* [WHAT YOU NEED TO DO]: Starting at the first line of the data, print every line up to and including the one with "This screenshot has height=512, width=512.", but no pictures.

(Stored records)
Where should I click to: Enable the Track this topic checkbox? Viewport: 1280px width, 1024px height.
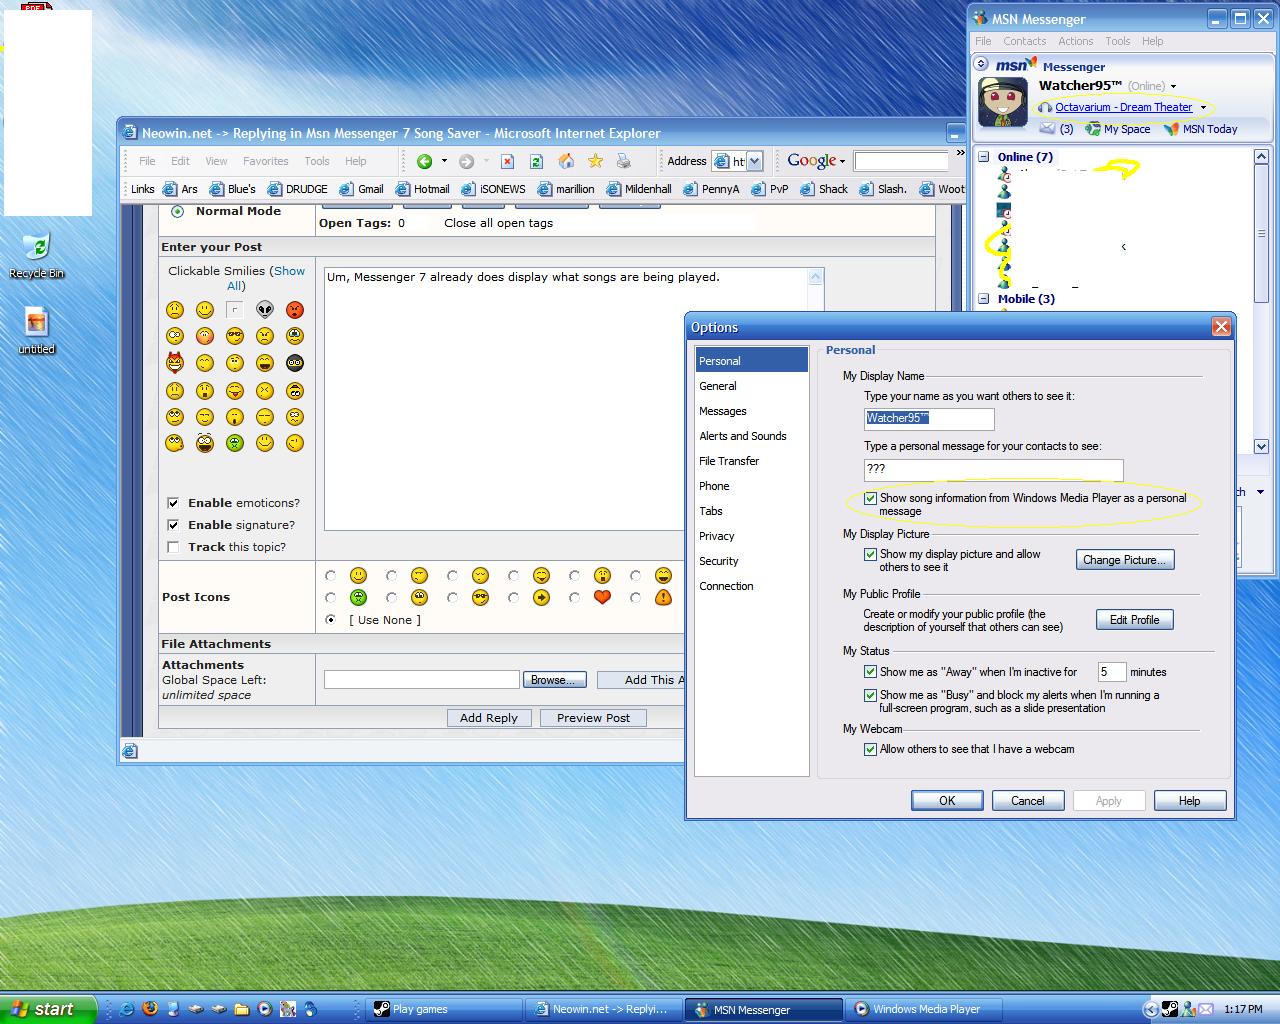tap(174, 546)
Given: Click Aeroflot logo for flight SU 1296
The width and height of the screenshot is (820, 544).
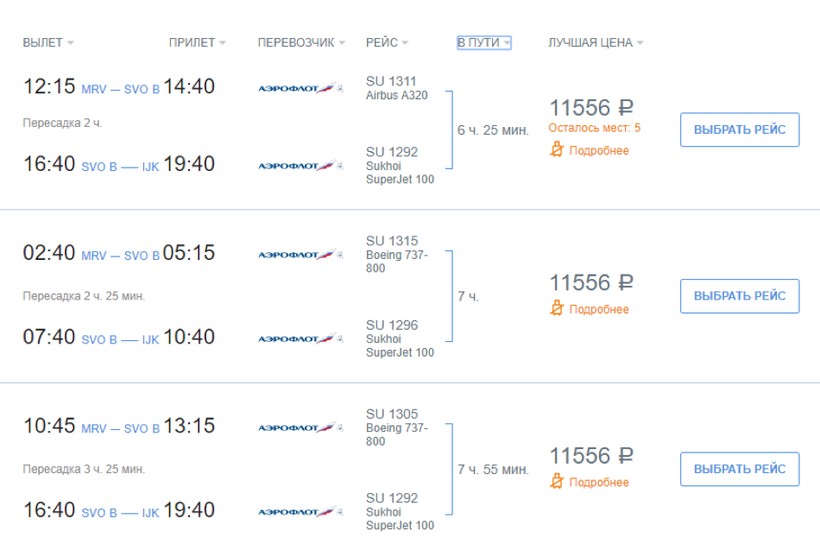Looking at the screenshot, I should point(301,338).
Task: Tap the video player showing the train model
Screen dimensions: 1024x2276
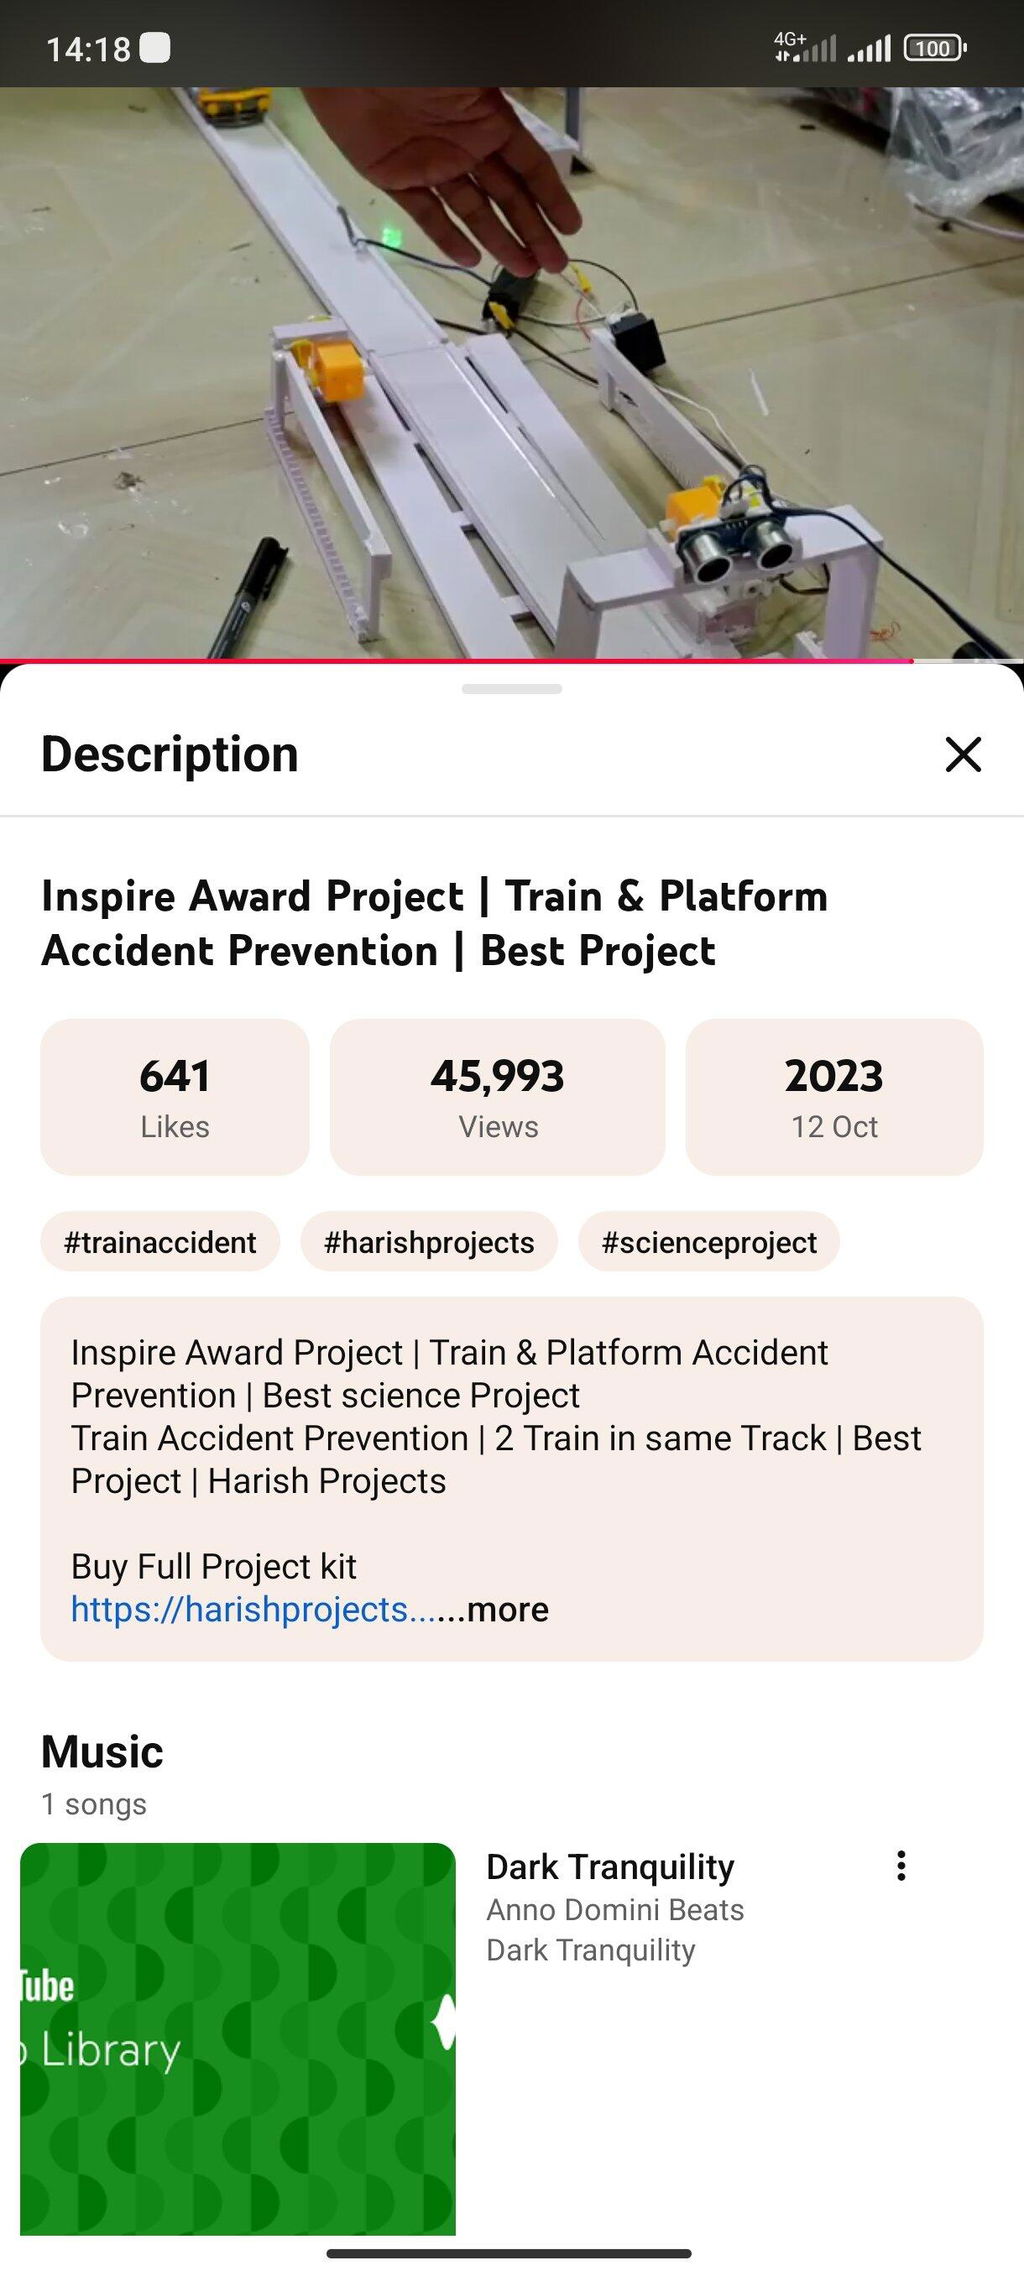Action: [x=512, y=373]
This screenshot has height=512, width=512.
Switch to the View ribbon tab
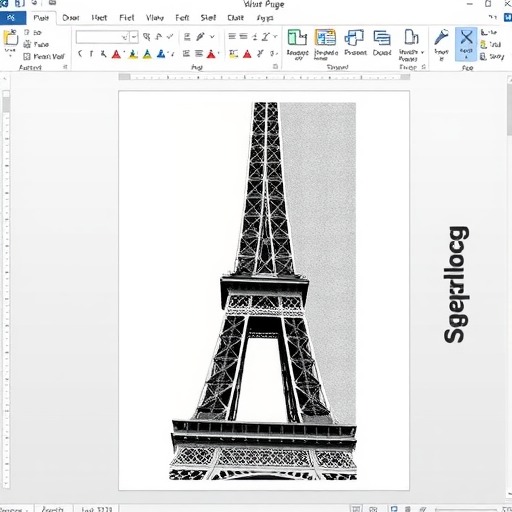pos(155,18)
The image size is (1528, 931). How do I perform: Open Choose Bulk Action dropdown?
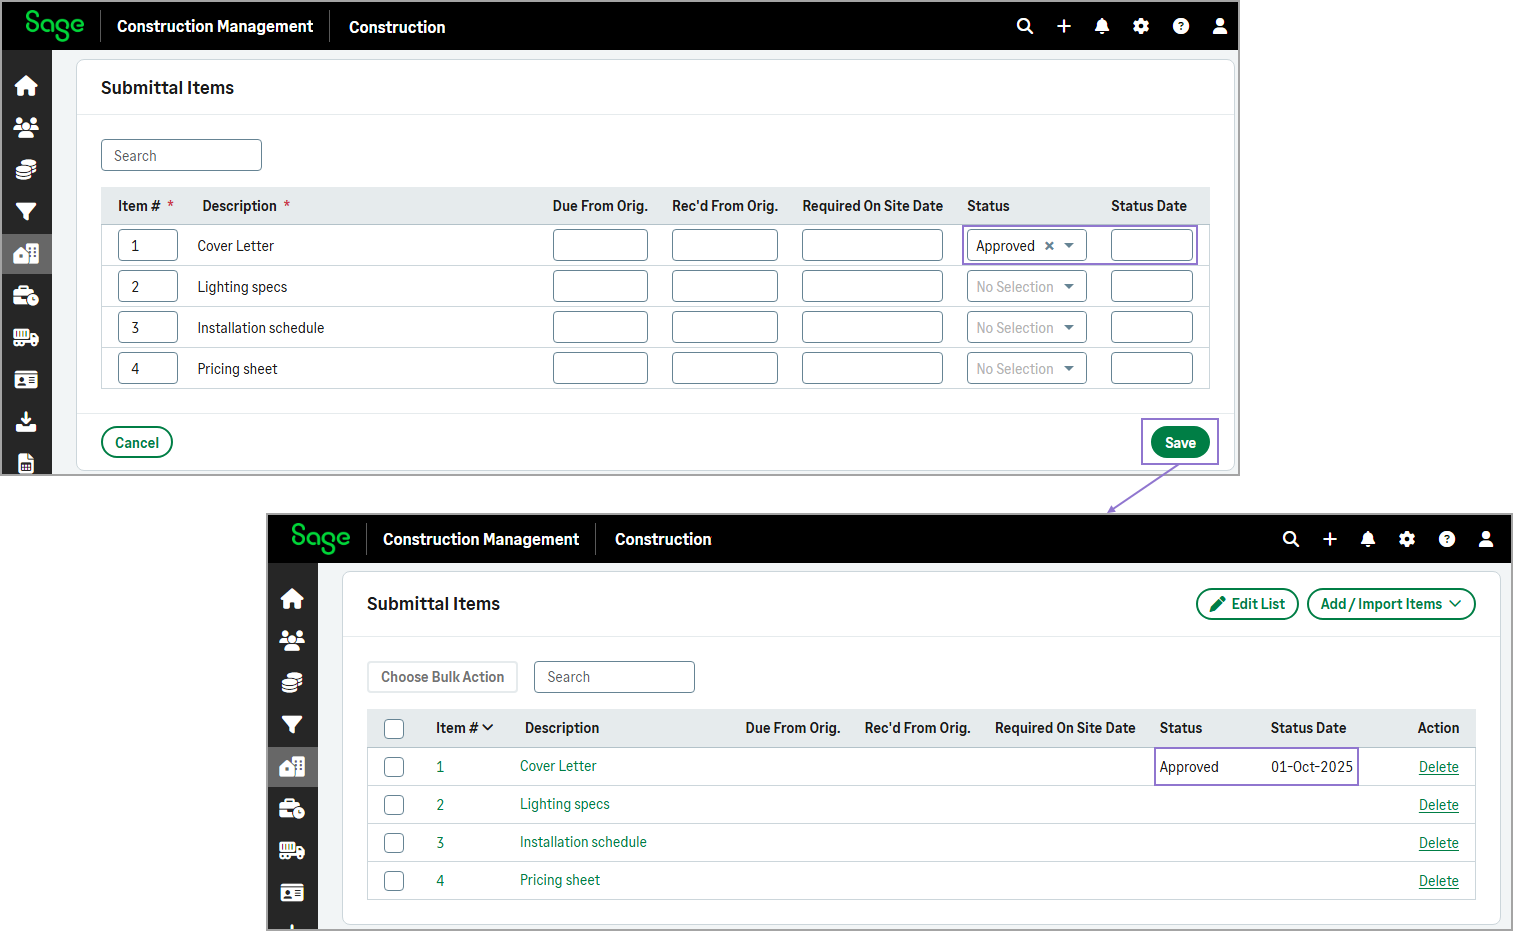point(442,677)
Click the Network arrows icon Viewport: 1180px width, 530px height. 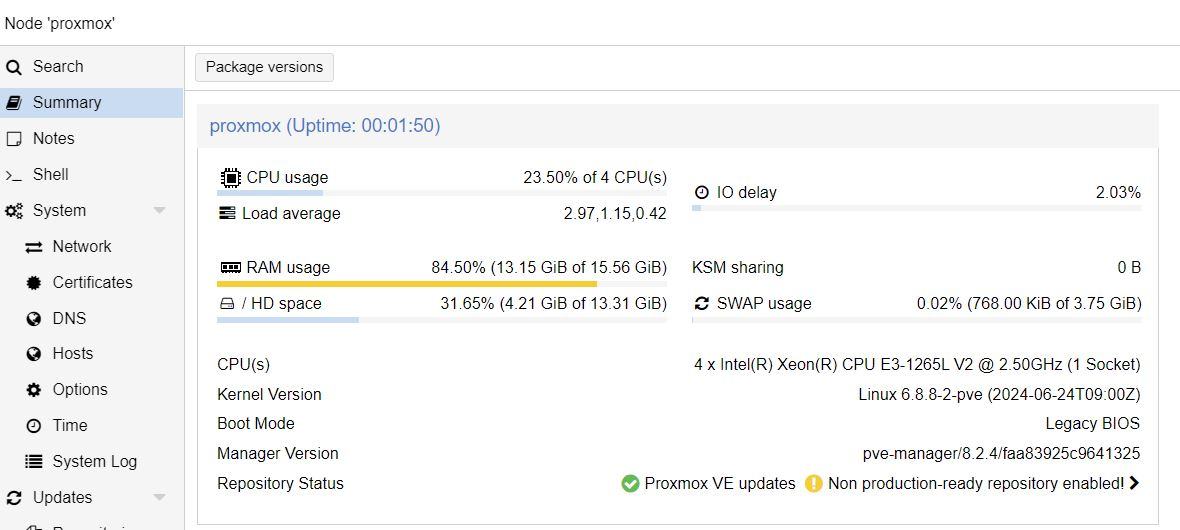[34, 247]
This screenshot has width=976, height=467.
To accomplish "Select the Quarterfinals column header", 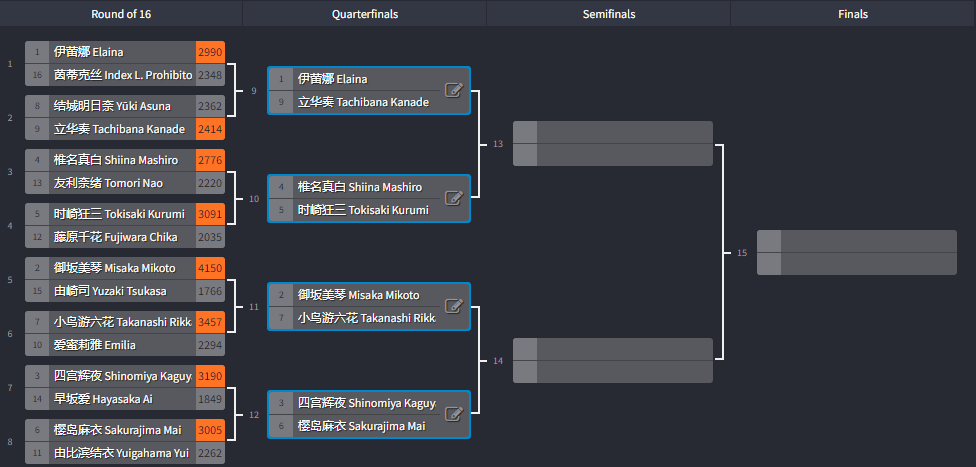I will click(x=365, y=14).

* [RESPONSE TO THE TASK]:
Where should I click to: Enable the Track this topic checkbox? Viewport: 1280px width, 1024px height.
tap(174, 546)
Given: Click Aeroflot logo for flight SU 1296
The width and height of the screenshot is (820, 544).
Looking at the screenshot, I should point(301,338).
Task: Tap the video player showing the train model
Screen dimensions: 1024x2276
Action: [x=512, y=373]
This screenshot has height=512, width=512.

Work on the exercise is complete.